Por causa da própria natureza do estado, nem mesmo os ínclitos conseguiriam ser bem-sucedidos

12/04/2019

Dez motivos por que os governos sempre fracassam

Por causa da própria natureza do estado, nem mesmo os ínclitos conseguiriam ser bem-sucedidos

Sempre que um governo decepciona ou mesmo estraga a economia, ou sempre que políticos e burocratas fracassam em cumprir o que prometeram -- o que é uma constante --, os defensores do estado prontamente se apresentam com a mesma explicação de sempre: o problema será resolvido quando os eleitores votarem nas pessoas certas para gerir o governo.

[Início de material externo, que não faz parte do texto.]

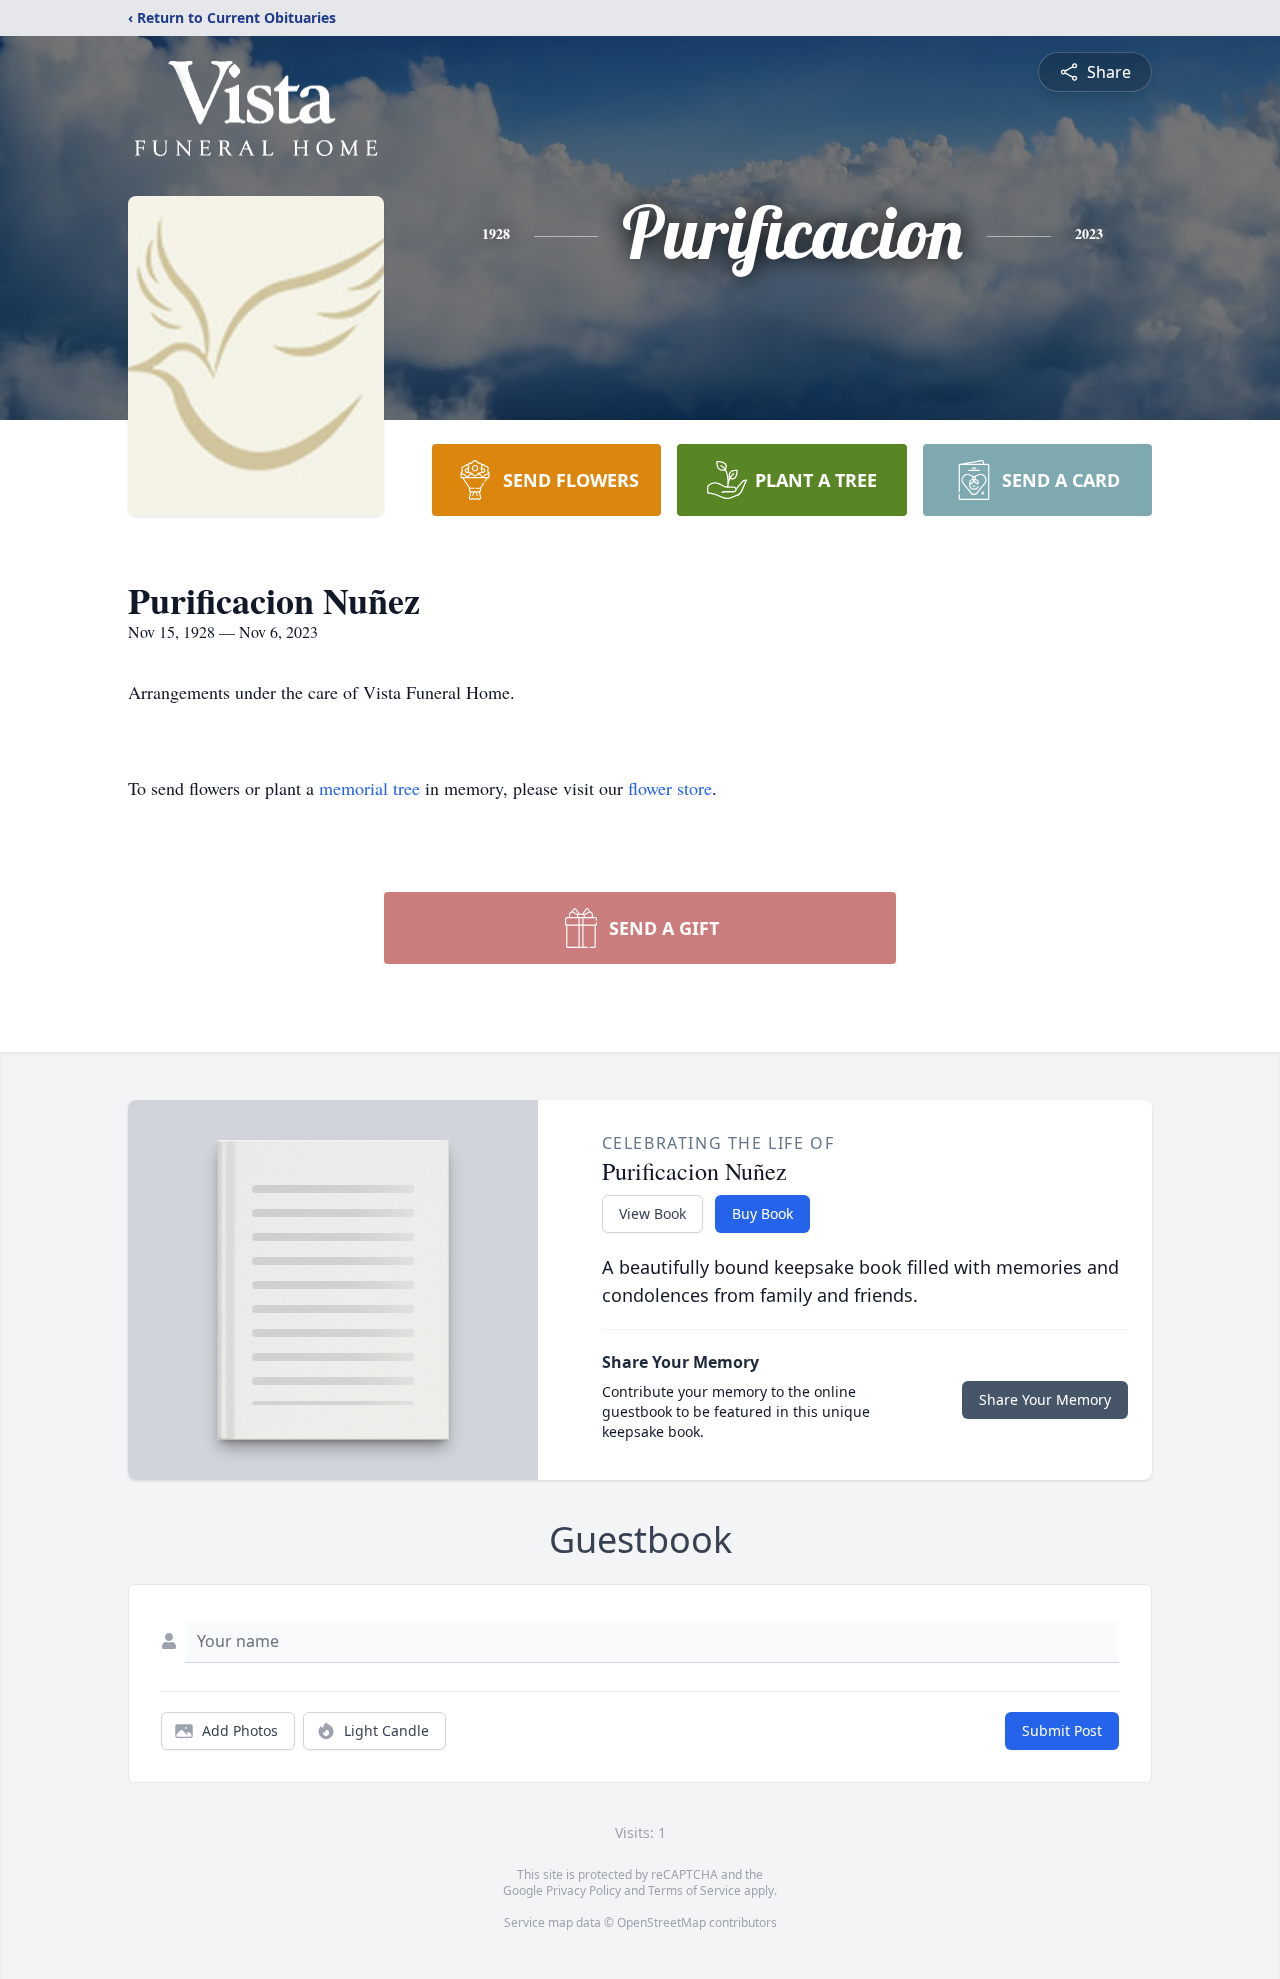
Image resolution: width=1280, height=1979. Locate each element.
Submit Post (1062, 1730)
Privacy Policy (583, 1890)
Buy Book (762, 1213)
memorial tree (369, 788)
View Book (652, 1213)
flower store (670, 788)
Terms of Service (694, 1890)
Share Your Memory (1045, 1399)
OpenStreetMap (661, 1922)
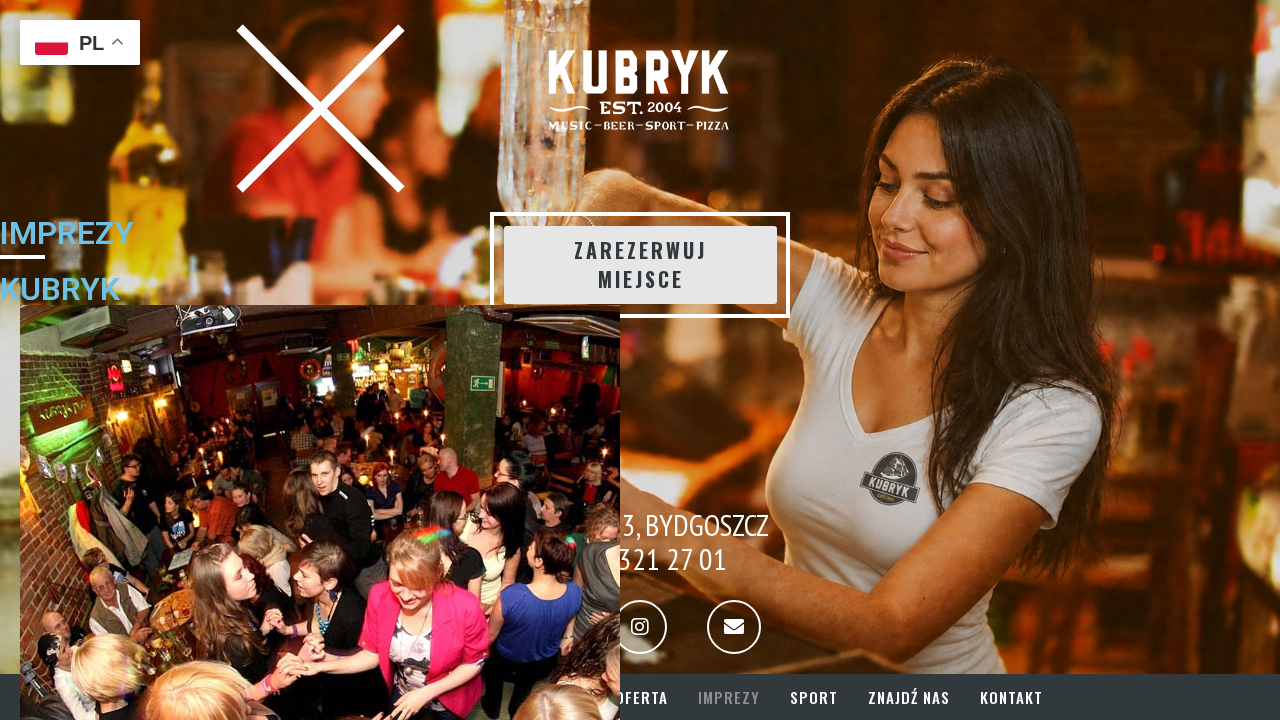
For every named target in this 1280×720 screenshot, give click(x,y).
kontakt (1011, 697)
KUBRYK (60, 289)
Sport (814, 697)
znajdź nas (909, 697)
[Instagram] (640, 627)
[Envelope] (734, 627)
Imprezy (729, 697)
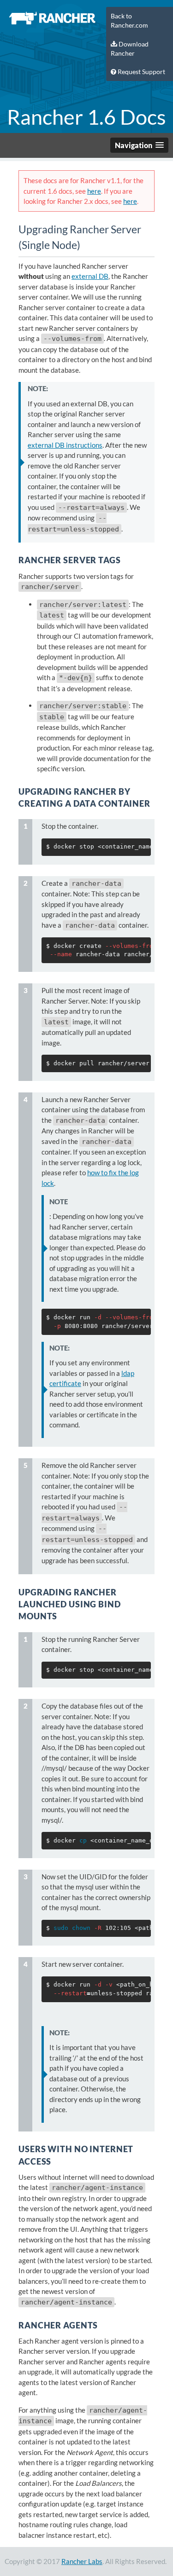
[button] (139, 145)
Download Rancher (130, 48)
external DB (90, 276)
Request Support (140, 71)
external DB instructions (65, 445)
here (94, 191)
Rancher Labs (81, 2561)
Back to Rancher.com (129, 20)
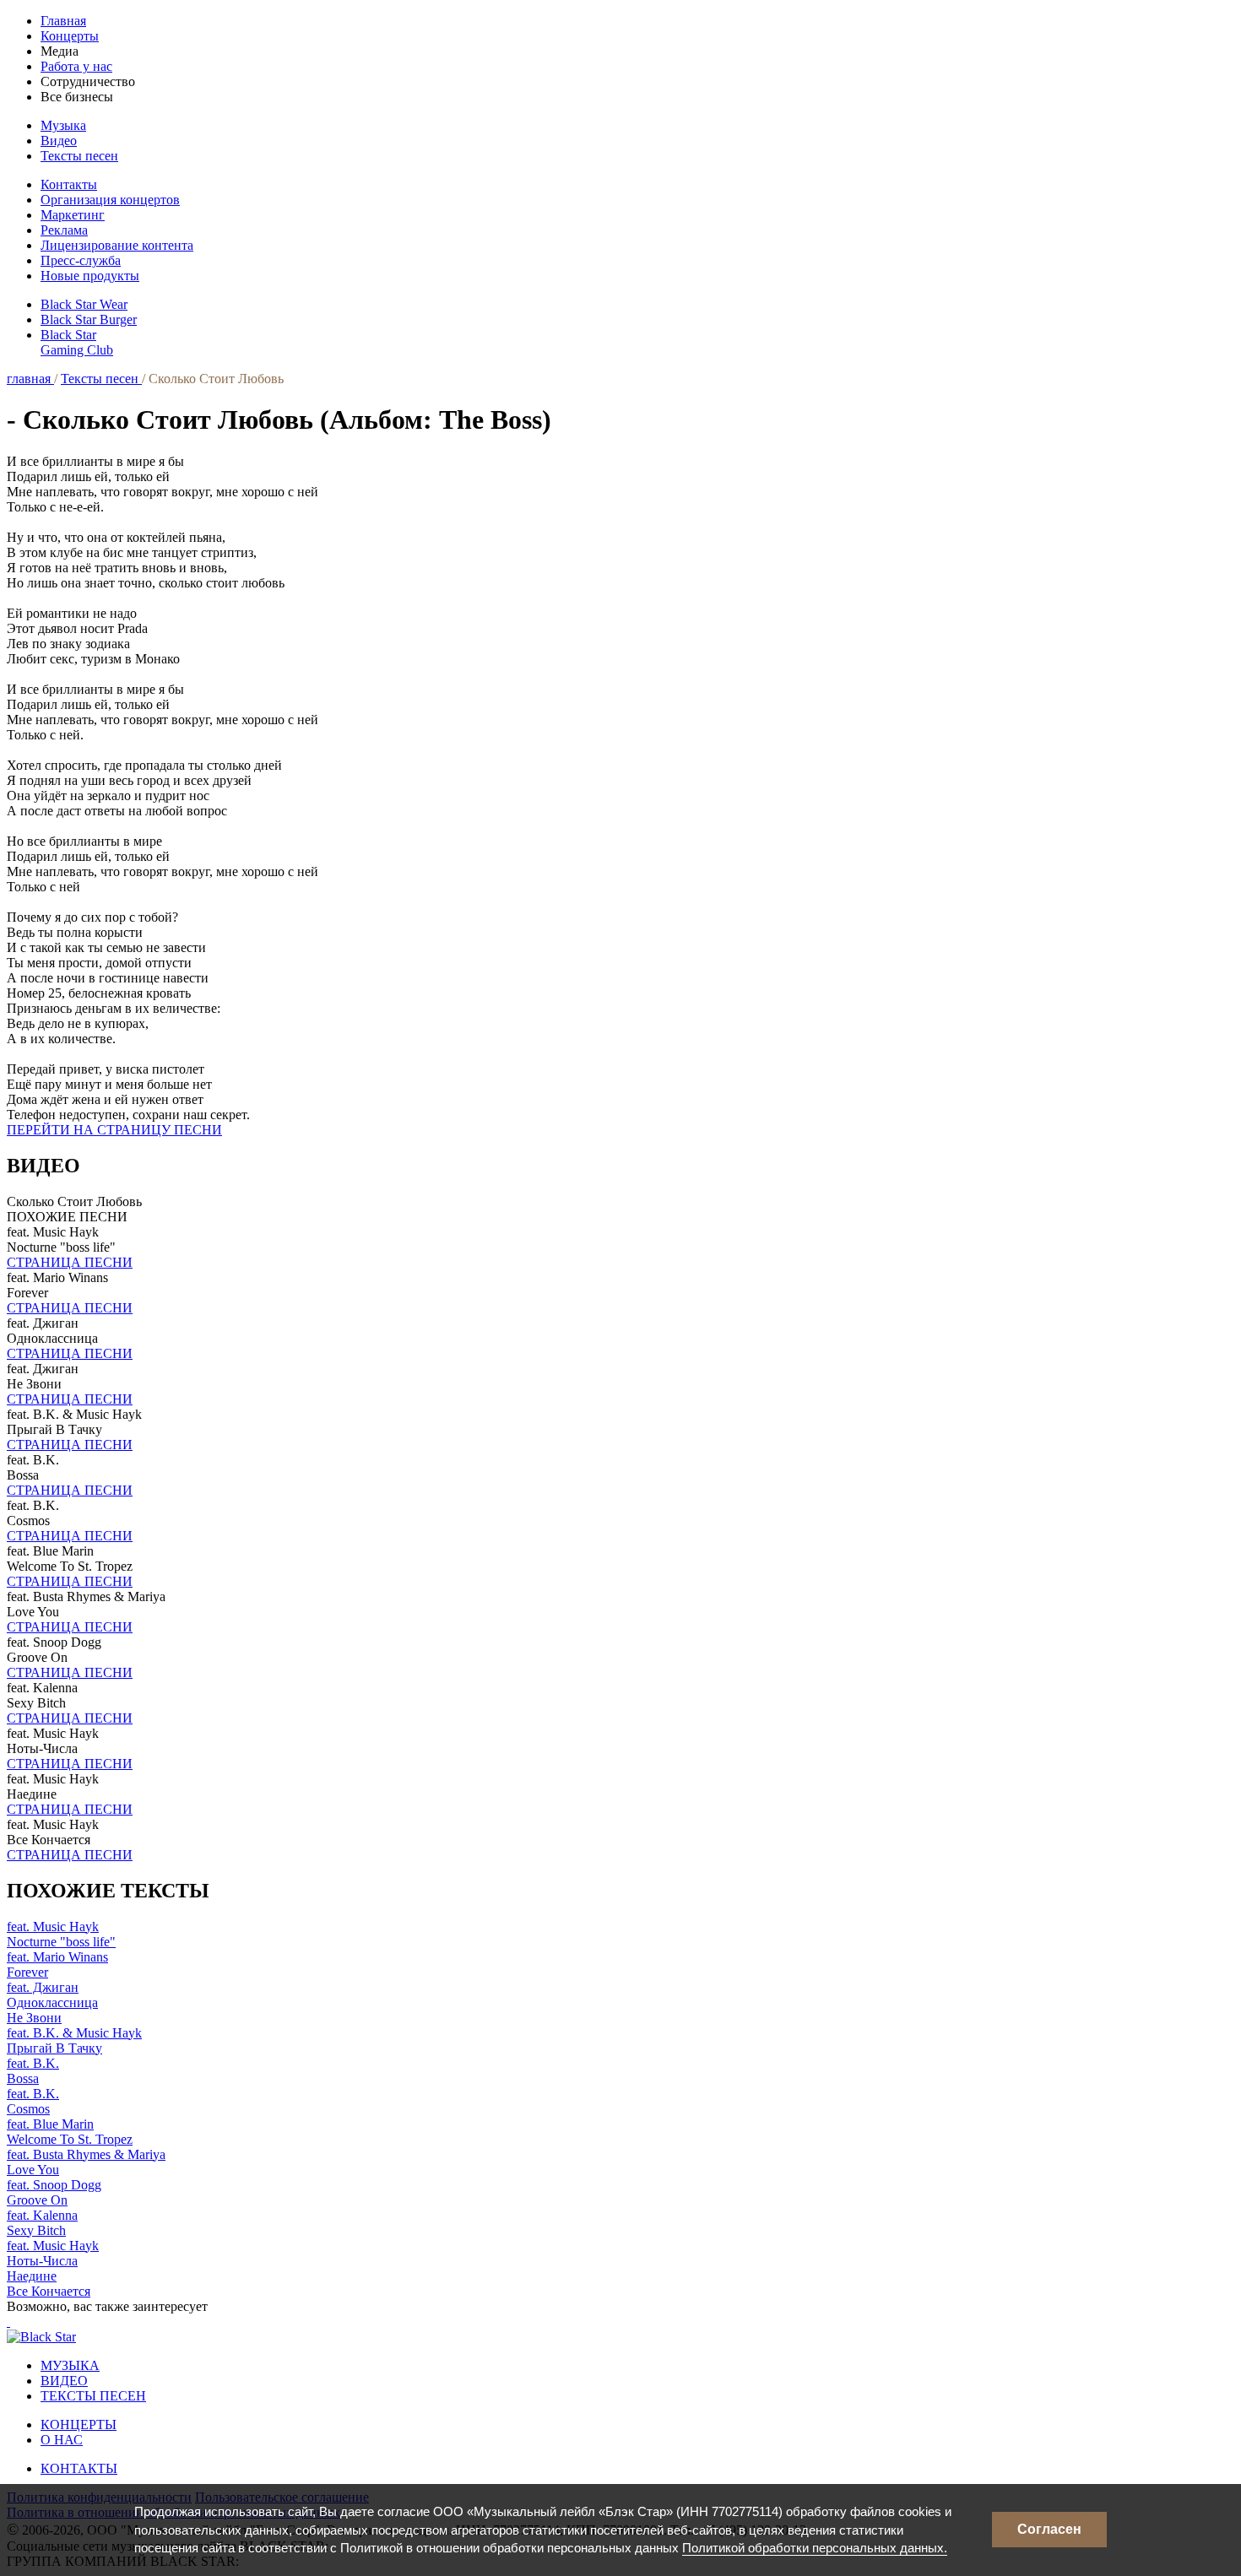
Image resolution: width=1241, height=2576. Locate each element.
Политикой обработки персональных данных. (814, 2548)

A lógica é imutável: os políticos vigentes não estão se esforçando o bastante, e precisam ser mudados. Ou então os atuais políticos "são ruins e mal intencionados", e por isso também têm de ser trocados.

Embora seja verdade que há uma enormidade de pessoas incompetentes e mal intencionadas no governo (em qualquer governo), não é correto colocar toda a culpa exclusivamente nas pessoas envolvidas. Com frequência, o fracasso estatal é uma realidade irreversível, a qual já está enraizada na própria instituição do governo.

Em outras palavras, políticos e burocratas não são bem-sucedidos em cumprir suas boas intenções simplesmente porque eles não têm como ser bem-sucedidos. É impossível. A própria natureza do governo, a maneira como a máquina estatal funciona, é naturalmente enviesada contra as genuínas boas intenções, impossibilitando o sucesso.

Eis aqui as dez razões.

I. Conhecimento

Todas as políticas estatais sofrem da pretensão do conhecimento.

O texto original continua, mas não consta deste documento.